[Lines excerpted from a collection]
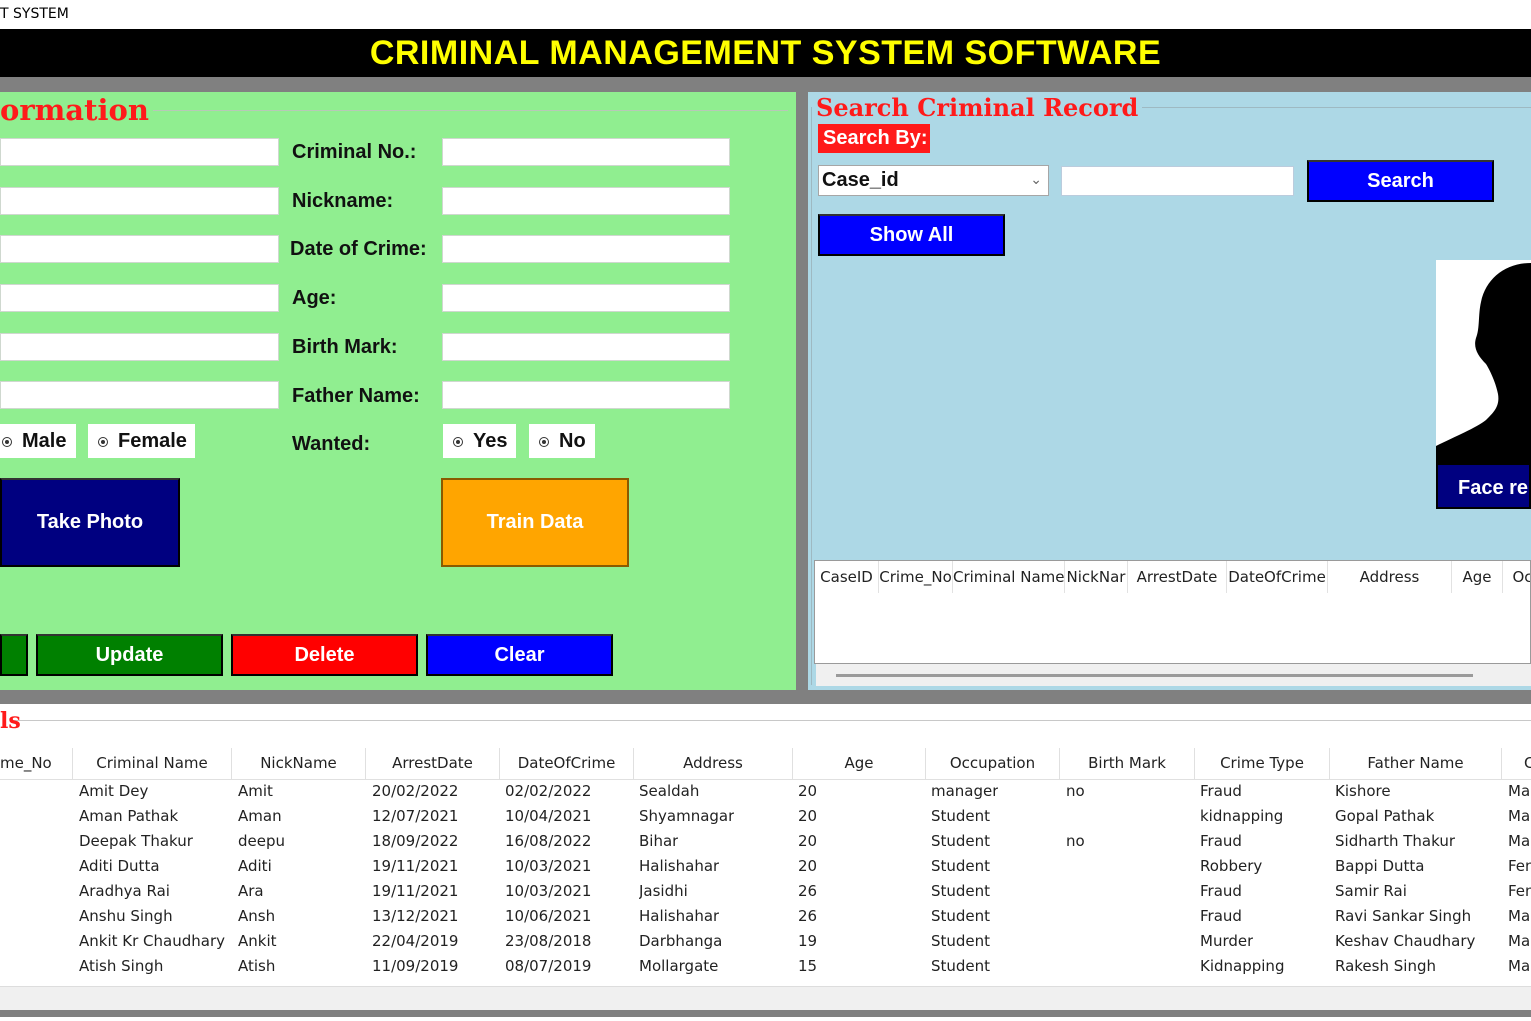 The height and width of the screenshot is (1021, 1531). What do you see at coordinates (980, 108) in the screenshot?
I see `search-panel-legend: Search Criminal Record` at bounding box center [980, 108].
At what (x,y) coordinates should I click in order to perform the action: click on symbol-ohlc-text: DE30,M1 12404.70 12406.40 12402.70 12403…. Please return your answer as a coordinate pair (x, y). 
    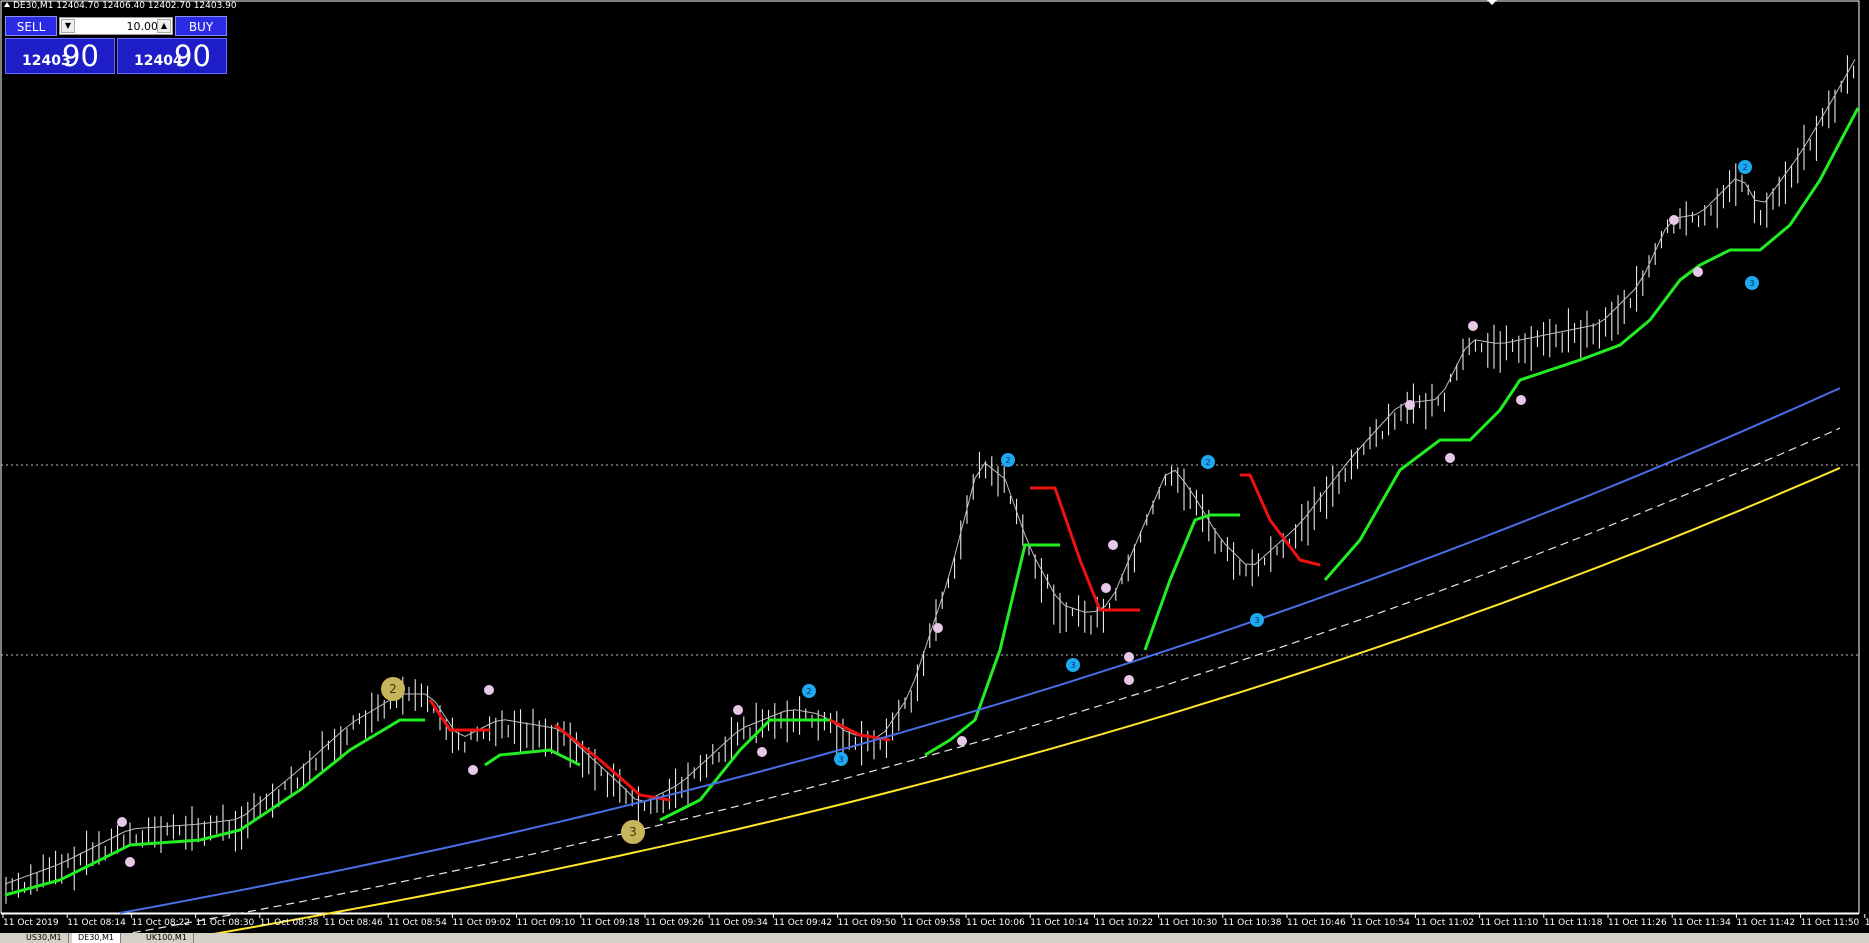
    Looking at the image, I should click on (125, 6).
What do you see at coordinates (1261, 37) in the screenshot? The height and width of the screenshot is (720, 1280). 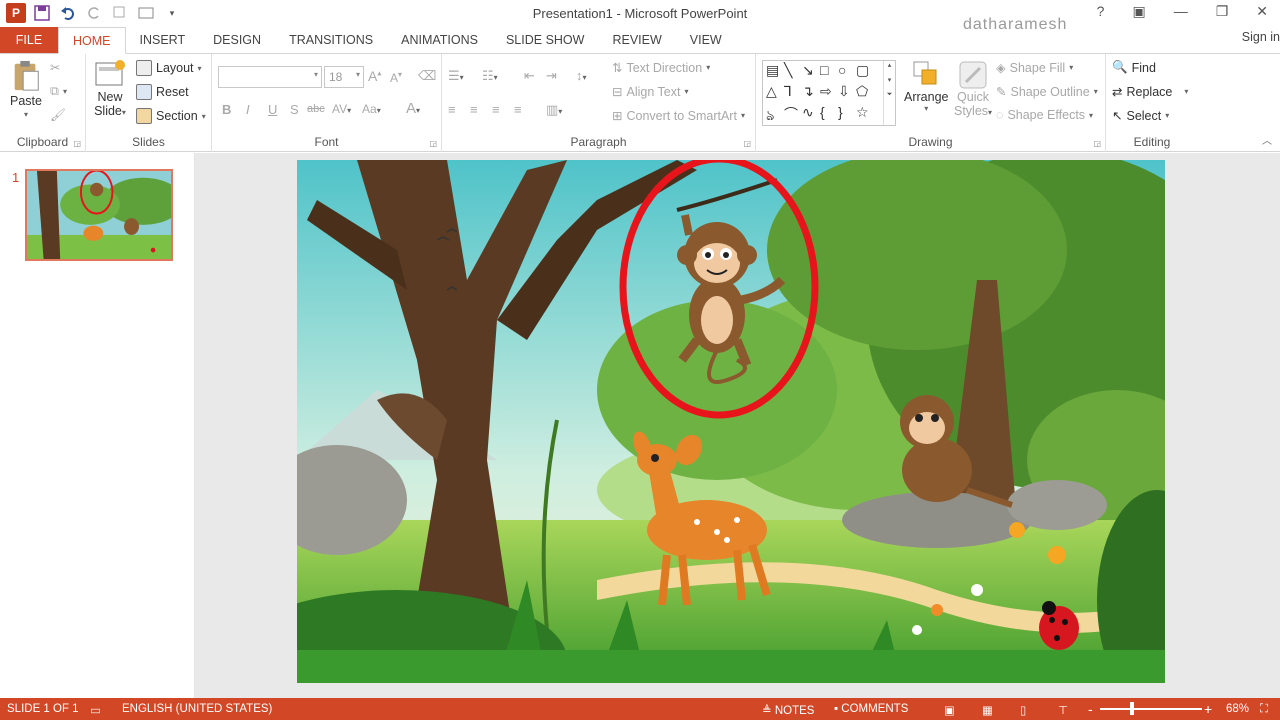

(PROBLEM DESCRIPTION) Write out all of these lines again, swapping "perform" for "carry out" and keeping everything else the same. Omit the pictures.

(ANSWER BOX)
 The height and width of the screenshot is (1021, 1531). What do you see at coordinates (980, 108) in the screenshot?
I see `search-panel-legend: Search Criminal Record` at bounding box center [980, 108].
At what (x,y) coordinates should I click in order to carry out the action: click on symbol-ohlc-text: DE30,M1 12404.70 12406.40 12402.70 12403…. Please return your answer as a coordinate pair (x, y). 
    Looking at the image, I should click on (125, 6).
What do you see at coordinates (1261, 37) in the screenshot? The height and width of the screenshot is (720, 1280). 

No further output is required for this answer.